De sneeuw in de Alpen is ook eerder op dan voorheen en daarom neemt de kans op een lage afvoer vanaf half juni al weer toe, terwijl dat vroeger pas vanaf begin juli was. Het moment dat de kans het grootst is, wordt ook eerder bereikt en rond begin september is er een eerste piek met een kans van ca 50%. Dat moment lag voor 1980 pas bij begin oktober. 

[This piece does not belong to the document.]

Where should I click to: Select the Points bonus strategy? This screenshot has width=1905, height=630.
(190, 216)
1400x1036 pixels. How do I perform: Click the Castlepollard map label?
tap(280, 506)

Ondanks dat de sneeuw in de Alpen eerder smelt dan voorheen en de kans op een lage afvoer al eerder in de zomer stijgt, neemt de maximale kans niet toe. Die ligt nog steeds tussen de 50 en 60% en is zelfs iets kleiner geworden. Ik ben er nog niet helemaal zeker van wat dit veroorzaakt, maar het meest waarschijnlijk is het dat het met de regenval te maken heeft. Blijkbaar zijn de najaren wat natter geworden en dit zorgt ervoor dat de kans op een lage afvoer in september en oktober niet nog groter is geworden, ook al is de sneeuw in de Alpen eerder op. 

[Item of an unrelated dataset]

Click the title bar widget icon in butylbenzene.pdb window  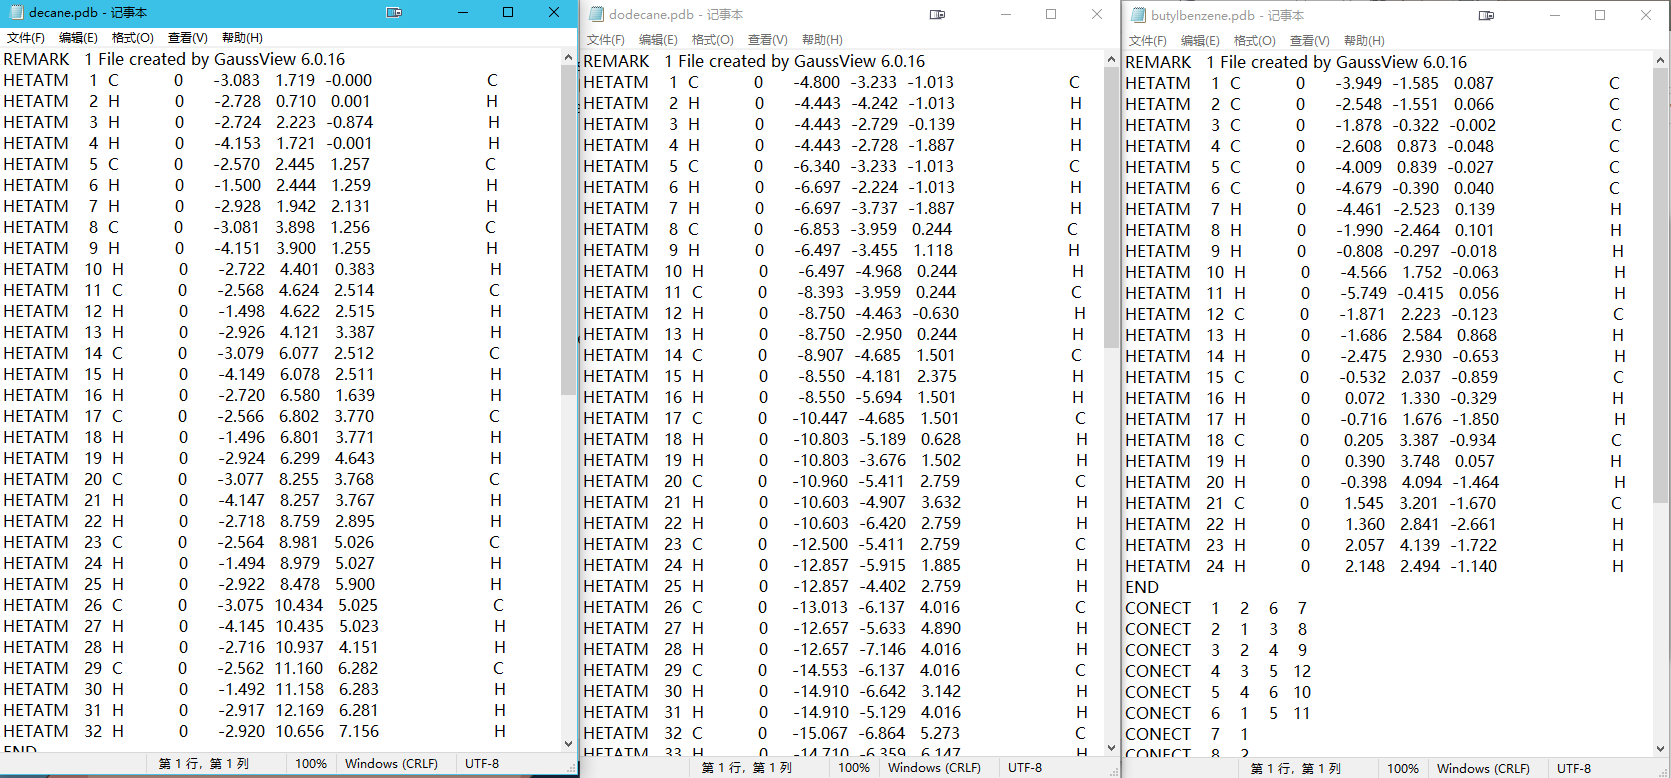pyautogui.click(x=1486, y=15)
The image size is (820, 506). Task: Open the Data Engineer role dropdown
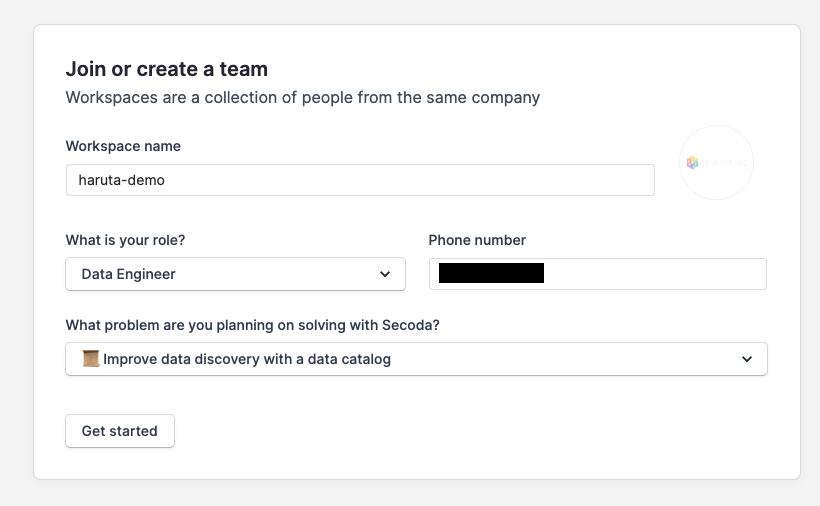tap(235, 274)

Ook de lengte van de periode met de grootste kans op lage afvoeren is niet langer geworden. In de periode juli t/m september is de kans groter geworden, maar in de periode oktober t/m december juist afgenomen. Dit laatste heeft waarschijnlijk ook te maken met meer regenval in de herfstmaanden. Alhoewel het ook met de sneeuwval te maken kan hebben. Voor 1980 zette de winter namelijk vroeger in en viel vooral in de Alpen al eerder in het najaar een groter deel van de neerslag in de vorm van sneeuw. Dat water kwam dan niet meer in de rivier wat de kans op een lage afvoer vergrootte. Nu de neerslag in het najaar nog langer als regen valt, zorgt dat in die maanden voor extra wateraanvoer en dus een kleinere kans op een lage afvoer. 

Deze analyse van de kans op Rijnafvoeren lager dan 1500 m3/s laat zien dat het stroomgebied van de Rijn een complex systeem is waarbij de afwisseling tussen sneeuw- en regenval en de periode dat met name de sneeuw in de Alpen smelt veel invloed hebben op deze afvoeren.